Siswa kelas X SMAN 11 Jambi ini melihat kalau remaja seusianya masih belum semuanya sadar kalau kebersihan itu penting. Namun jangankan kesadaran, tempat sampah yang menurutnya sudah jelas tujuannya pengadaannya masih tidak dianggap. Sampah pun tetap dibuang sembarangan.
Tak hanya dari sisi remaja seusianya, tapi pihak sekolah menurutnya juga perlu berbenah. Tempat-tempat sampah tak jarang dibiarkan saja penuh berhari-hari. "Tidak dibuang gitu, padahal sampah kan bisa didaur ulang juga," katanya sembari memainkan kunci motor di tangannya.
Ia juga menuturkan sedikit soal film yang baru saja ditontonnya. "Tadi nonton film tentang masyarakat di sekitar Gunung Masurai. Lewat film itu kita bisa tahu hutan di Merangin tu sekarang kayakmano," ungkapnya.
Hal ini disepakati oleh Hafiz, kawannya sesama anggota Petala Argawana. Petala Argawana adalah organisasi ekstrakurikuler siswa pecinta alam (Sispala) dari SMAN 11.

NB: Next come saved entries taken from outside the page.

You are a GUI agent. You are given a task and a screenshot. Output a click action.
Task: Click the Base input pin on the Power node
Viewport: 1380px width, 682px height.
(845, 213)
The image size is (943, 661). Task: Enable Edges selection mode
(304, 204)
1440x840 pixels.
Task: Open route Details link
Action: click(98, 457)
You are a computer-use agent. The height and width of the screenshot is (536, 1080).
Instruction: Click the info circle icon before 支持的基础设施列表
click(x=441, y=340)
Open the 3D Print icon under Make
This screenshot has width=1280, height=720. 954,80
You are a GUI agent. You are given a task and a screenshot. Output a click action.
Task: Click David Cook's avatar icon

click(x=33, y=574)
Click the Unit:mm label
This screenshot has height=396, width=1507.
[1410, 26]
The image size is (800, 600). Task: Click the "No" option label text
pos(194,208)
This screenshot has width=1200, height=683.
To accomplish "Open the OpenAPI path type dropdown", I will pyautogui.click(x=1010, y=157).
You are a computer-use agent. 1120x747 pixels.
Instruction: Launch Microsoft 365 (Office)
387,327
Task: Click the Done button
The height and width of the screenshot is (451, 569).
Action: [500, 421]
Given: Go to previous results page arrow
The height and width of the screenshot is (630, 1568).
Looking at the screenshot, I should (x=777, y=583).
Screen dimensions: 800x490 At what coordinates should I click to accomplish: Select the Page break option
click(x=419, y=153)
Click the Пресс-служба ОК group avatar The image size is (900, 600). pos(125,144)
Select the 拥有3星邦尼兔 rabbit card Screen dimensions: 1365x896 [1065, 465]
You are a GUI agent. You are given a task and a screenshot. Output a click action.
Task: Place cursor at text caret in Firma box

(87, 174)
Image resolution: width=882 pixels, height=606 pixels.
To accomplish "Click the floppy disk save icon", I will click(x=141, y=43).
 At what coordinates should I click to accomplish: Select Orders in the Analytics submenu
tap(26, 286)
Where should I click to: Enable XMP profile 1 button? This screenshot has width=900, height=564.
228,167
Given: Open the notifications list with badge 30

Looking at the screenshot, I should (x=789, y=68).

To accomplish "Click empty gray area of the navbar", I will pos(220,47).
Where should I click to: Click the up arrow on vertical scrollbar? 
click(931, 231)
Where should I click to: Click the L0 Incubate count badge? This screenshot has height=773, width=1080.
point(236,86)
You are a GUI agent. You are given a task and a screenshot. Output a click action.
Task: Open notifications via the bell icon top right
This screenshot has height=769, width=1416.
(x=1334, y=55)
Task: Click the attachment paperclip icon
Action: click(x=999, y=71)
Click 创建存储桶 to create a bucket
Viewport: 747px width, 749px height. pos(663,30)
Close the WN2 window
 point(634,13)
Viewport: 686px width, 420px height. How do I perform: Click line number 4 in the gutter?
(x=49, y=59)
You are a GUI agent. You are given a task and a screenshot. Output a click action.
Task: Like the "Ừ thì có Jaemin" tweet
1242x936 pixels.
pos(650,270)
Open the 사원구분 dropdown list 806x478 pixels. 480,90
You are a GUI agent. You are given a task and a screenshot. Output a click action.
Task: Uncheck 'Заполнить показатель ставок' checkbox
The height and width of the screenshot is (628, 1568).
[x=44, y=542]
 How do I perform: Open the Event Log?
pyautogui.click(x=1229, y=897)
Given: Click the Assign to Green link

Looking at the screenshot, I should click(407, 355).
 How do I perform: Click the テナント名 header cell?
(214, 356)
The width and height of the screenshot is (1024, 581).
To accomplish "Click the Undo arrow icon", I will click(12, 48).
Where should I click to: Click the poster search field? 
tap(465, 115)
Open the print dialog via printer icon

"Sama dengan Fajar. Kepedulian masih belum benar-benar tumbuh di remaja seusia kami," kata pria berkacamata dan berkaos abu-abu ini sembari memegang sebuah buku di tangan kanannya.
Rupa-rupanya dalam buku itu ada puisi yang setelah tak beberapa lama dari perbincangan, dibacakan oleh Hafiz. "Puisi Bang Ical," katanya menyebut nama temannya.
Ia tampil dalam acara sarasehan Walhi yang diadakan dalam rangka memperingati hari bumi pada Rabu (22/4) ini. Tak hanya Hafiz, ada pula beberapa penampilan musikalisasi puisi yang apik dari Front Mahasiswa Nasional (FMN) Jambi.
Dalam sarasehan ini masing-masing organisasi dan peserta yang datang mengeluarkan pendapatnya tentang keadaan lingkungan Jambi hari ini. Sebelumnya mereka juga memutar dua film yang satu menceritakan bagaimana penduduk kaki gunung masurai mempertahankan identitas lingkungannya dan yang keuda film animasi empat menit yang bercerita
tentang bagaimana lingkungan rusak karena pembangunan yang berlebih.
"Kenapa kita namakan sarasehan? Karena kita amelihat seluruh yang hadir punya pemahaman dan pemikiran yang luar biasa terkait dengan lingkungan," kata Rudi dari bagian Kampanye Walhi Jambi.
Menurutnya lingkungan khususnya hutan di Jambi sudah sampai pada tahapan kritis. Lingkungan yang menyediakan sumber kehidupan masyarakat seperti air sudah ada yang mengandung merkuri, baik dari industri atau perkebunan.
"Dan ini dampaknya dari hulu sampai ke hilir," katanya.
Terkait dengan film pertama ia mengatakan bahwa film itu juga bertujuan untuk menunjukkan identitas masyarakat yang masih mempertahankan lingkungan dan itu dampak dari kebutuhan mereka sendiri.
"Harapannya pemerintah tak hanya memperhatikan pertumbuhan ekonomi, tapi juga di perhatikan sisi lingkungan," katanya.
Sebab menurutnya pertumbuhan ekonomi bisa seiring dengan terjaganya lingkungan hidup.
"Pertumbuhan ekonomi dan lingkungan bisa beriringan dan saling mendukung," ungkapnya.
Dalam acara tersebut Walhi juga membagikan kalender gratis bagi yang hadir. Tak lupa ubi rebus dan jagung rebus sebagai penganan sembari berdiskusi.
"Ini langsung dari petaninya lho," kata Dwi dari Walhi.